● DIRECTIONS
Reproduce every line of the data below word for word, with no changes.

# START OF DATASET EXTRACT

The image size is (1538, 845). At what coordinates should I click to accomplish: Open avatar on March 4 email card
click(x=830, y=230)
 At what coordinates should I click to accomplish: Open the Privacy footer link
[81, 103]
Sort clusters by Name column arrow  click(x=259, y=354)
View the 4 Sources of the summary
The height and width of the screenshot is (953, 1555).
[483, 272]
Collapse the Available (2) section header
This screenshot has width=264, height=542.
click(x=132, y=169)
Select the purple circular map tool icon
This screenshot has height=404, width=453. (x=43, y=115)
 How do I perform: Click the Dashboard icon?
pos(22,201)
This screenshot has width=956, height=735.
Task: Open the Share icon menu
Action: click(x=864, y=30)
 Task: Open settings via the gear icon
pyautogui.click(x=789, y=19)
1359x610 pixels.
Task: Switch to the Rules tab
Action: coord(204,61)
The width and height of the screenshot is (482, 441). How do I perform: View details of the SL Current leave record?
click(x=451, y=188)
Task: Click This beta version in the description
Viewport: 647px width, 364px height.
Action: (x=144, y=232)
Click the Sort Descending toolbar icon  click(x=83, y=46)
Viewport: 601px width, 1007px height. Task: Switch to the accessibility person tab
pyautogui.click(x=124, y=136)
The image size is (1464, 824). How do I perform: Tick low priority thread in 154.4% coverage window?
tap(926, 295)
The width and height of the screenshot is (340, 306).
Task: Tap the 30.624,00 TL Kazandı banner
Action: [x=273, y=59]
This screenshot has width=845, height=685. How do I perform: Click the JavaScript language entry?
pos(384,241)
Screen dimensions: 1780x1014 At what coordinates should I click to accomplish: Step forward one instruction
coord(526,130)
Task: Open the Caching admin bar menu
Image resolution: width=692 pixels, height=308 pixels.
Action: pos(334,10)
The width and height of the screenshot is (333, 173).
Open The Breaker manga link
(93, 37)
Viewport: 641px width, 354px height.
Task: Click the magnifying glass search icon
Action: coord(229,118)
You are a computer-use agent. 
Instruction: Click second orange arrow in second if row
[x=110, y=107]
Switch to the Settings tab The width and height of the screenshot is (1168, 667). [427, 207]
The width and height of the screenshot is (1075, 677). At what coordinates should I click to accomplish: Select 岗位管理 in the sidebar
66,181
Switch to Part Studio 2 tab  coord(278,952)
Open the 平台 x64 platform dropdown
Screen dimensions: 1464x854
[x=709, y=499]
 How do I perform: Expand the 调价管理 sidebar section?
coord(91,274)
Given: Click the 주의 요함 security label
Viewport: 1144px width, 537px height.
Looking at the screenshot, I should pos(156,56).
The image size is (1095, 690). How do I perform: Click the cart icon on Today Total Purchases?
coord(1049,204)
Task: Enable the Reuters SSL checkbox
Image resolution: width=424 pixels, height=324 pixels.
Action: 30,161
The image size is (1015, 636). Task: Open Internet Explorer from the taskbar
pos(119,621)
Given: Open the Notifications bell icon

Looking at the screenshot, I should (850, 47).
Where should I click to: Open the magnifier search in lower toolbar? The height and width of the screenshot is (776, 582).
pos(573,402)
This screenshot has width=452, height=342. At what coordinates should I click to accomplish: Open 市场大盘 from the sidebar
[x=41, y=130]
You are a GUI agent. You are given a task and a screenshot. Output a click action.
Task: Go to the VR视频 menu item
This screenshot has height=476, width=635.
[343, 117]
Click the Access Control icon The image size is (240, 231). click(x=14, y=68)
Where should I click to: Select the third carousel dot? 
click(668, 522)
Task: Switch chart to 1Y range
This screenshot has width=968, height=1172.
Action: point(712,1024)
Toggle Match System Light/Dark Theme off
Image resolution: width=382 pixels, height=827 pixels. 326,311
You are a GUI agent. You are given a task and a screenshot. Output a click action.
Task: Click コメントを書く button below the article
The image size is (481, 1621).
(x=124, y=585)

# END OF DATASET EXTRACT

● EXERCISE SOLUTION
The image size is (1538, 845). At what coordinates should I click to accomplish: Open avatar on March 4 email card
click(x=830, y=230)
 At what coordinates should I click to accomplish: Open the Privacy footer link
[81, 103]
Sort clusters by Name column arrow  click(x=259, y=354)
View the 4 Sources of the summary
The height and width of the screenshot is (953, 1555).
[483, 272]
Collapse the Available (2) section header
This screenshot has width=264, height=542.
click(x=132, y=169)
Select the purple circular map tool icon
This screenshot has height=404, width=453. (x=43, y=115)
 How do I perform: Click the Dashboard icon?
pos(22,201)
This screenshot has width=956, height=735.
Task: Open the Share icon menu
Action: click(x=864, y=30)
 Task: Open settings via the gear icon
pyautogui.click(x=789, y=19)
1359x610 pixels.
Task: Switch to the Rules tab
Action: coord(204,61)
The width and height of the screenshot is (482, 441). How do I perform: View details of the SL Current leave record?
click(x=451, y=188)
Task: Click This beta version in the description
Viewport: 647px width, 364px height.
Action: (x=144, y=232)
Click the Sort Descending toolbar icon  click(x=83, y=46)
Viewport: 601px width, 1007px height. Task: Switch to the accessibility person tab
pyautogui.click(x=124, y=136)
The image size is (1464, 824). How do I perform: Tick low priority thread in 154.4% coverage window?
tap(926, 295)
The width and height of the screenshot is (340, 306).
Task: Tap the 30.624,00 TL Kazandı banner
Action: [x=273, y=59]
This screenshot has width=845, height=685. How do I perform: Click the JavaScript language entry?
pos(384,241)
Screen dimensions: 1780x1014 At what coordinates should I click to accomplish: Step forward one instruction
coord(526,130)
Task: Open the Caching admin bar menu
Image resolution: width=692 pixels, height=308 pixels.
Action: pos(334,10)
The width and height of the screenshot is (333, 173).
Open The Breaker manga link
(93, 37)
Viewport: 641px width, 354px height.
Task: Click the magnifying glass search icon
Action: coord(229,118)
You are a computer-use agent. 
Instruction: Click second orange arrow in second if row
[x=110, y=107]
Switch to the Settings tab The width and height of the screenshot is (1168, 667). [427, 207]
The width and height of the screenshot is (1075, 677). At what coordinates should I click to accomplish: Select 岗位管理 in the sidebar
66,181
Switch to Part Studio 2 tab  coord(278,952)
Open the 平台 x64 platform dropdown
Screen dimensions: 1464x854
[x=709, y=499]
 How do I perform: Expand the 调价管理 sidebar section?
coord(91,274)
Given: Click the 주의 요함 security label
Viewport: 1144px width, 537px height.
Looking at the screenshot, I should pos(156,56).
The image size is (1095, 690). How do I perform: Click the cart icon on Today Total Purchases?
coord(1049,204)
Task: Enable the Reuters SSL checkbox
Image resolution: width=424 pixels, height=324 pixels.
Action: 30,161
The image size is (1015, 636). Task: Open Internet Explorer from the taskbar
pos(119,621)
Given: Open the Notifications bell icon

Looking at the screenshot, I should (850, 47).
Where should I click to: Open the magnifier search in lower toolbar? The height and width of the screenshot is (776, 582).
pos(573,402)
This screenshot has width=452, height=342. At what coordinates should I click to accomplish: Open 市场大盘 from the sidebar
[x=41, y=130]
You are a GUI agent. You are given a task and a screenshot. Output a click action.
Task: Go to the VR视频 menu item
This screenshot has height=476, width=635.
[343, 117]
Click the Access Control icon The image size is (240, 231). click(x=14, y=68)
Where should I click to: Select the third carousel dot? 
click(668, 522)
Task: Switch chart to 1Y range
This screenshot has width=968, height=1172.
Action: point(712,1024)
Toggle Match System Light/Dark Theme off
Image resolution: width=382 pixels, height=827 pixels. 326,311
You are a GUI agent. You are given a task and a screenshot. Output a click action.
Task: Click コメントを書く button below the article
The image size is (481, 1621).
(x=124, y=585)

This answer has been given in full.